Stored items from a collection
☆ ☆ ☆
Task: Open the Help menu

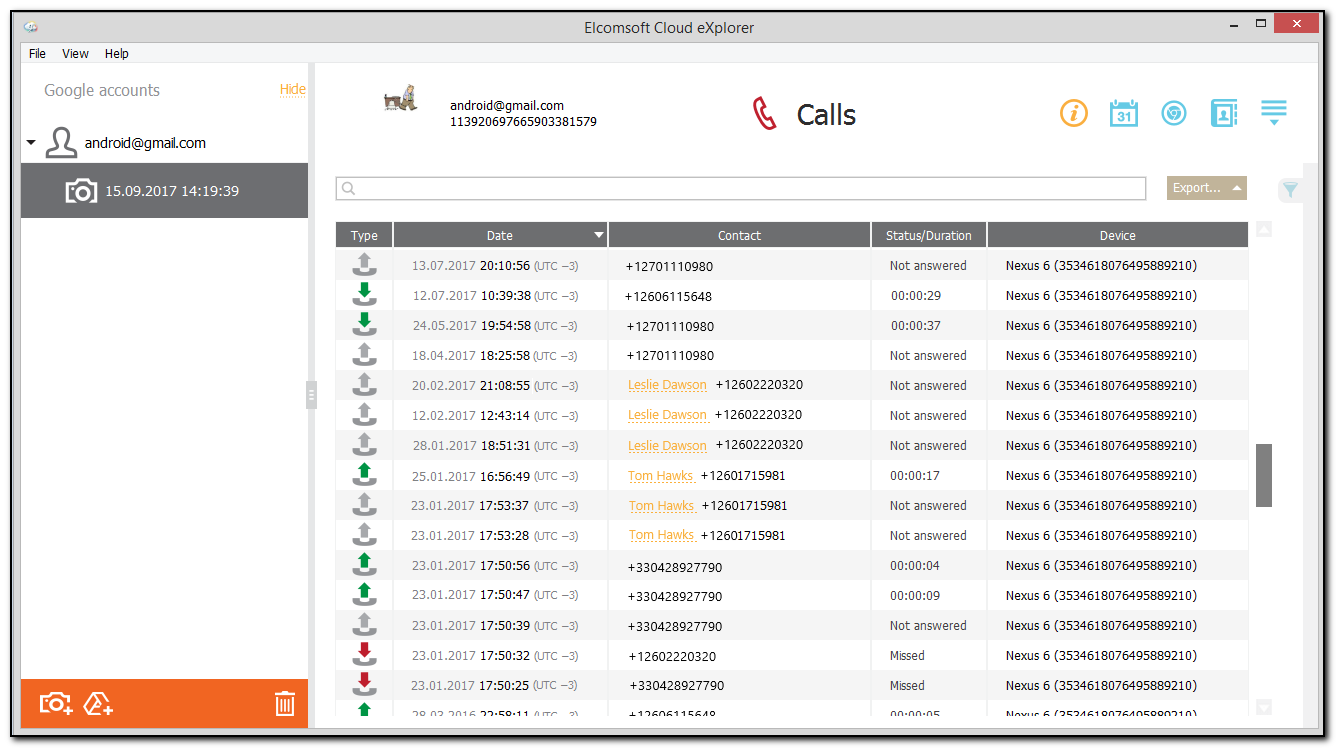Action: [116, 53]
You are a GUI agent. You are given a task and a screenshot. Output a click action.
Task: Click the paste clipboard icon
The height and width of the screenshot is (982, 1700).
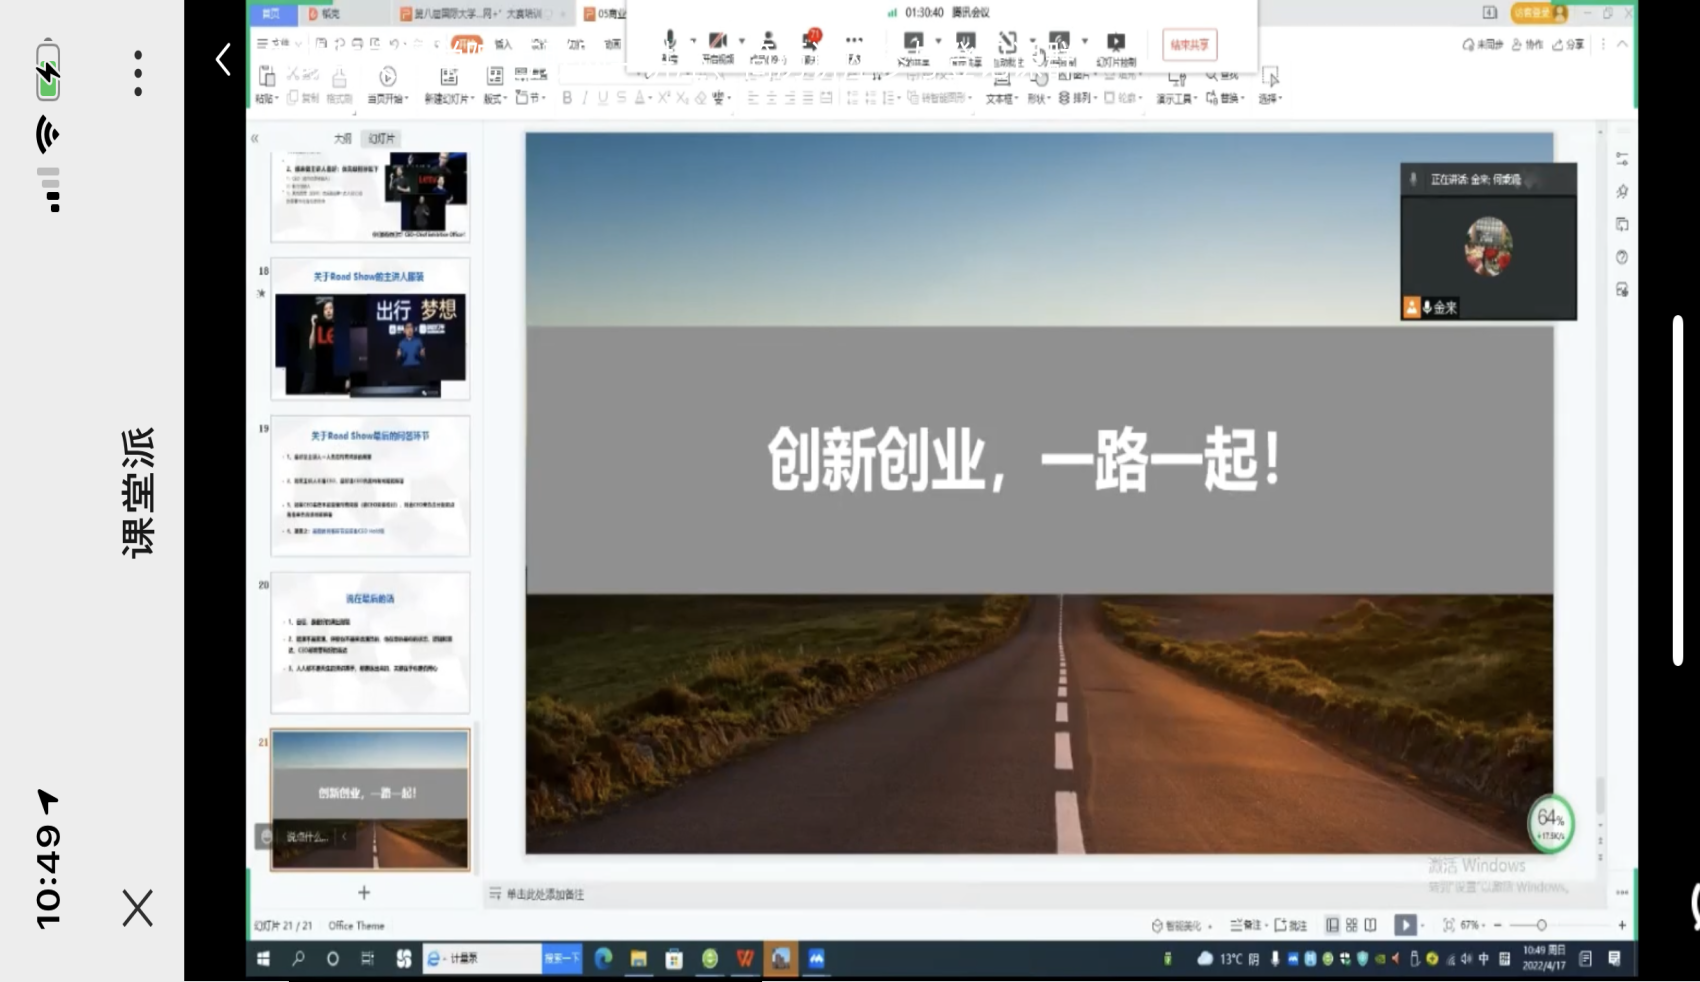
☆ ☆ ☆
Only the text of the records belongs in the answer, printed exactly and without pictures.

Task: Open the Help menu

Action: [116, 53]
You are a GUI agent. You are given a task and a screenshot. Output a click action.
Task: Click the paste clipboard icon
The height and width of the screenshot is (982, 1700).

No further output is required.